A good README means an interviewer can evaluate your thinking without opening a single notebook. The results table, the rationale for metric choice, the honest limitations section — these are what separate a junior portfolio from a professional one.


What to Do If You Have No Projects Yet

Build one project this week. That is enough. One well-executed project beats five half-finished ones.

A project that works for the portfolio: - Uses a real, publicly available dataset (not synthetic data) - Answers a specific question or solves a defined problem - Goes from raw data to a trained model or actionable insight - Has a results section with real numbers - Has a README written as described above

Datasets that make for interesting projects:

Dataset Source Good for
NYC Taxi Trips NYC Open Data Regression, time-series, EDA
IMDb Movies Kaggle Classification, NLP, EDA
Customer Churn (Telco) Kaggle Binary classification
Stack Overflow Survey Stack Overflow EDA, survey analysis
COVID-19 Johns Hopkins GitHub Time-series, visualisation
Open Food Facts OpenFoodFacts.org Clustering, feature engineering

Tip

Choose a dataset where the business question is obvious. "Which customers will churn?" is a better project question than "explore this dataset." The project question drives every decision downstream and makes your README much easier to write.


Pinning Your Repos

Pin exactly 3–6 repositories. Anything fewer looks sparse. Anything more dilutes focus.
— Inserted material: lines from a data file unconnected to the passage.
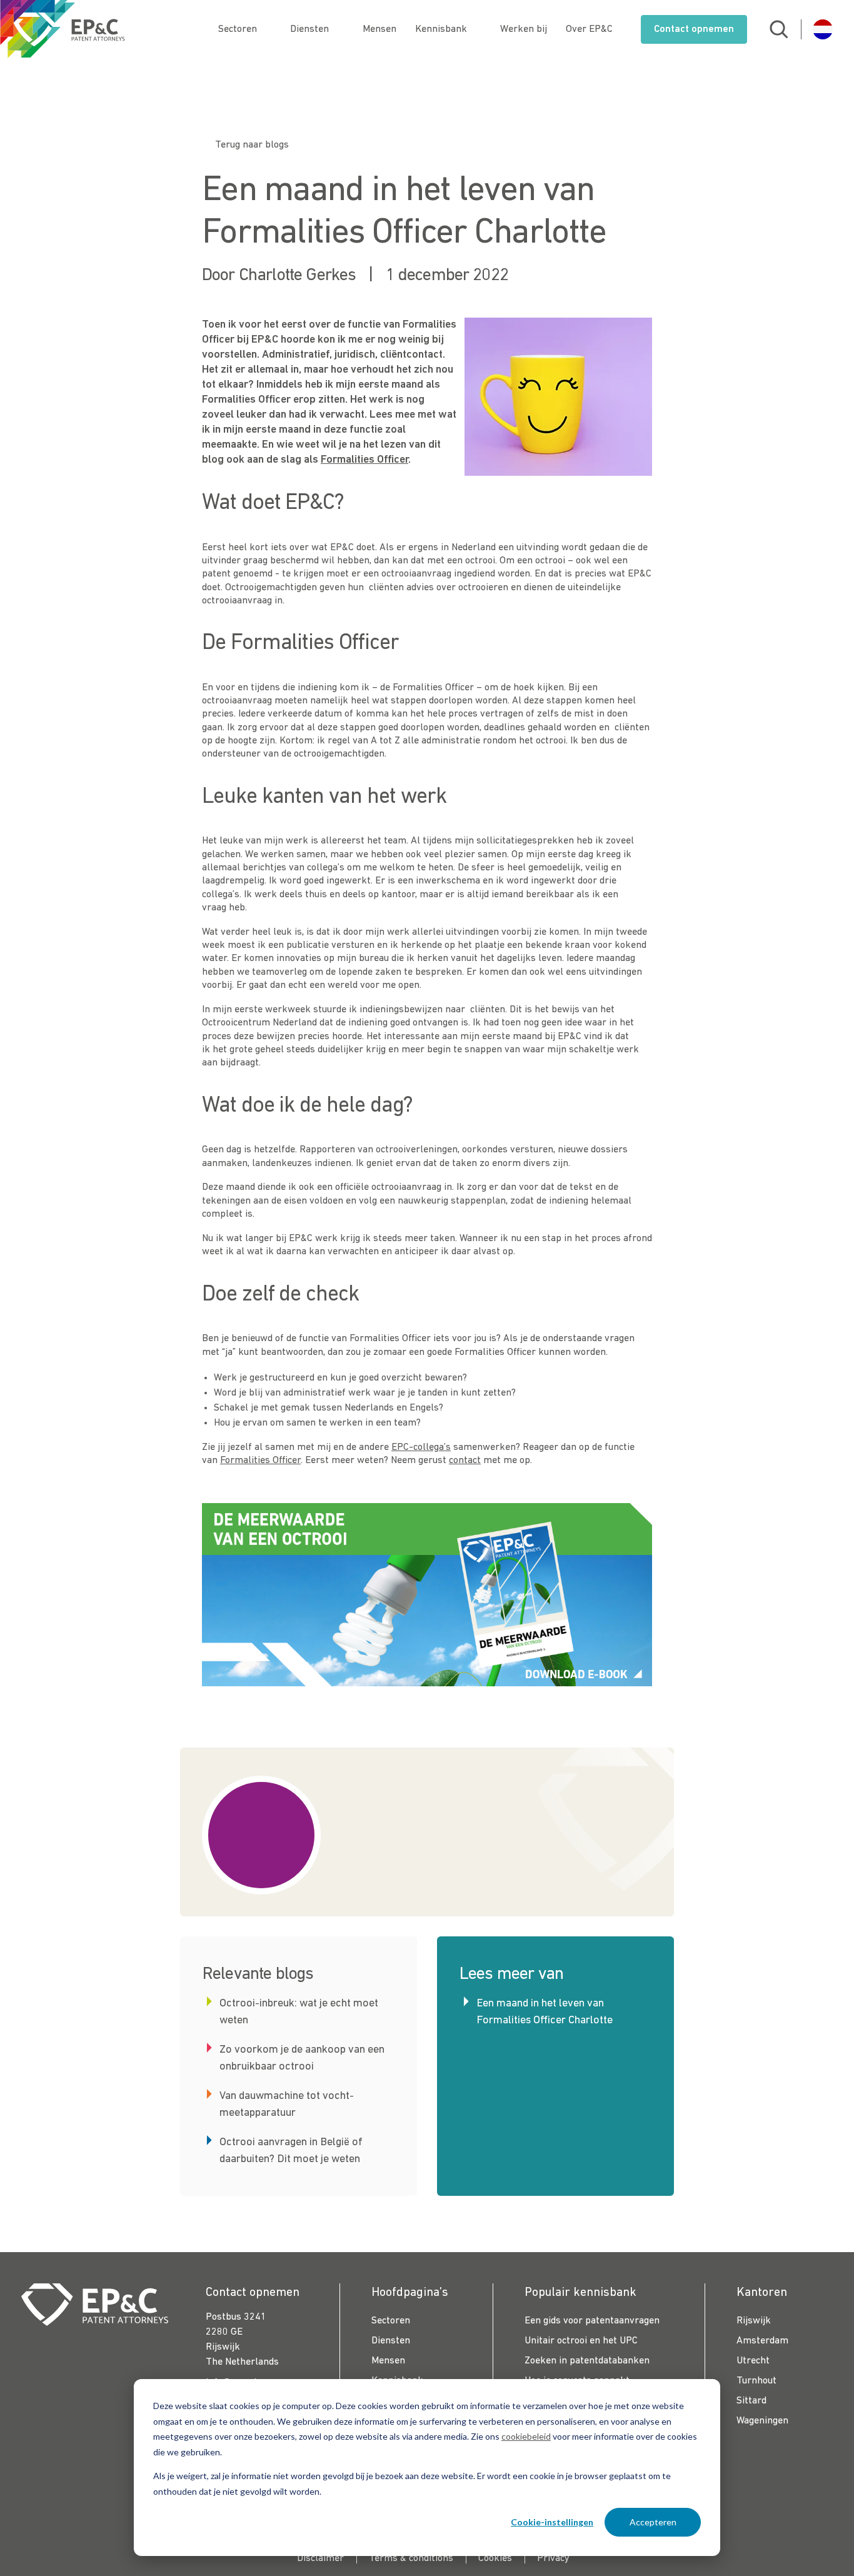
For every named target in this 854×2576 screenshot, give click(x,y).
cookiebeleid (526, 2436)
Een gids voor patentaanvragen (592, 2321)
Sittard (751, 2401)
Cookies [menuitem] (495, 2558)
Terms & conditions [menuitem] (411, 2558)
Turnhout (756, 2381)
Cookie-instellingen (552, 2522)
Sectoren (237, 29)
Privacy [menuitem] (553, 2558)
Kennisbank (441, 29)
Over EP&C (589, 29)
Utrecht (753, 2361)
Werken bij (523, 29)
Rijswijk (753, 2321)
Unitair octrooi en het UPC (581, 2341)
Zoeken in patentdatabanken (587, 2361)
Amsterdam (762, 2341)
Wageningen (762, 2421)
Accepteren (653, 2522)
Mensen (379, 29)
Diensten (309, 29)
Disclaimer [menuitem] (320, 2558)
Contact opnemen (694, 29)
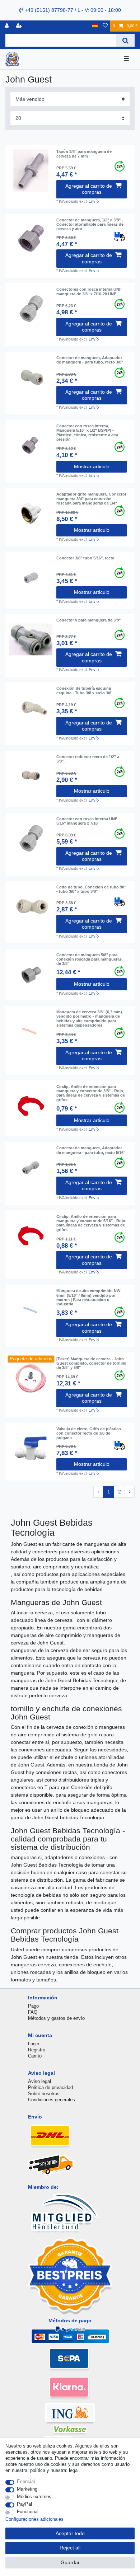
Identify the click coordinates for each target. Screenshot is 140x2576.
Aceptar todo (70, 2533)
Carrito (35, 2056)
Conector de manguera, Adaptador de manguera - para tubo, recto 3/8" (89, 360)
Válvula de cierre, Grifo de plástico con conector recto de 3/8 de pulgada (88, 1433)
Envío (94, 201)
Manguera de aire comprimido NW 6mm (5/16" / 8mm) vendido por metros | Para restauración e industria (88, 1297)
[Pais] (95, 26)
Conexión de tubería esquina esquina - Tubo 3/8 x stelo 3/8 (83, 690)
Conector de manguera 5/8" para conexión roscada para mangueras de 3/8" (89, 959)
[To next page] (130, 1492)
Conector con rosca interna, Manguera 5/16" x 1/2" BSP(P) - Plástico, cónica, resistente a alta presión (87, 432)
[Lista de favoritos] (105, 26)
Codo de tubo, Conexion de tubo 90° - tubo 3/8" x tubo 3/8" (91, 889)
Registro (36, 2049)
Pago (33, 2006)
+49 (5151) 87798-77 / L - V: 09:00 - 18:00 (72, 10)
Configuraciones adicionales (34, 2519)
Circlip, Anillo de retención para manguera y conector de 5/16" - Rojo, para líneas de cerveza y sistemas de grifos (91, 1223)
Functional (27, 2511)
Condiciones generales (51, 2099)
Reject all (70, 2548)
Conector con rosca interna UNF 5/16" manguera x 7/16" (86, 821)
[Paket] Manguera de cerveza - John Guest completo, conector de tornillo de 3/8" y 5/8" (91, 1363)
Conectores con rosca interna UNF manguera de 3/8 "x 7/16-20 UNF (89, 291)
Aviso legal (39, 2081)
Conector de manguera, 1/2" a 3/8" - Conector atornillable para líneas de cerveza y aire (89, 224)
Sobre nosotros (44, 2093)
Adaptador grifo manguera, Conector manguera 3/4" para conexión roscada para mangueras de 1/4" (91, 498)
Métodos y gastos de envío (56, 2018)
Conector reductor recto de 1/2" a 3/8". (87, 759)
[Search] (125, 40)
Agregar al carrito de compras (88, 189)
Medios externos (34, 2496)
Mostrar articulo (91, 466)
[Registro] (20, 26)
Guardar (70, 2562)
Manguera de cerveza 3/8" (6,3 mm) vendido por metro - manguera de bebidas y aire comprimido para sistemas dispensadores (89, 1018)
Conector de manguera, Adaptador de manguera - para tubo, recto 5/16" (90, 1150)
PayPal (24, 2504)
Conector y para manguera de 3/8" (88, 620)
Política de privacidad (50, 2087)
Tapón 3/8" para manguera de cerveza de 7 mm (84, 153)
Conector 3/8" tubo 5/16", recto (85, 558)
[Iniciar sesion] (8, 26)
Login (33, 2043)
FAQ (32, 2012)
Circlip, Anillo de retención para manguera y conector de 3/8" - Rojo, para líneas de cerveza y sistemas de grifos (90, 1093)
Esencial (26, 2481)
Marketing (27, 2489)
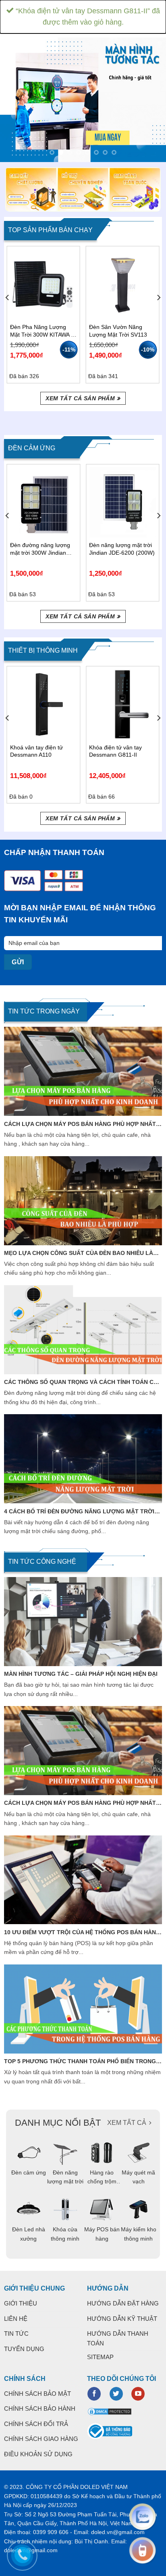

Pin in this order: 1. Your strongest end-to-end ML project 2. Your strongest EDA or analysis project 3. Any project with a live demo (Streamlit app, GitHub Pages, etc.) 4. A SQL analysis project if you have one 5. One more strong project if you have it

Do not pin: - Tutorial follow-alongs - Course assignment repos - Repos that start with "learn-" or "tutorial-" or "practice-" - Repos with fewer than 5 commits and no README

Warning

Default GitHub shows repositories sorted by most recently updated. Without pinning, an interviewer who visits your profile might see your most recent toy project at the top, not your strongest work. Pin deliberately.


GitHub Profile README

A profile README (yourusername/yourusername/README.md) appears at the top of your GitHub profile. Keep it short.

## Hi, I am [Name]

Data scientist with a focus on [your focus: e.g., customer analytics, NLP, time-series].

Currently working on: [one sentence on your current project].

**Stack:** Python · SQL · scikit-learn · pandas · [2–3 more relevant tools]

[LinkedIn](your-link) | [Portfolio](your-link if you have one)

Do not include skill bars, animated badges, or walls of technology logos. These are visual noise. Write one clear sentence about what you work on.

Success

The profile README is the first thing someone reads when they visit your profile page directly. A focused, honest two-paragraph profile reads as confidence. A profile packed with every technology you have ever touched reads as insecurity.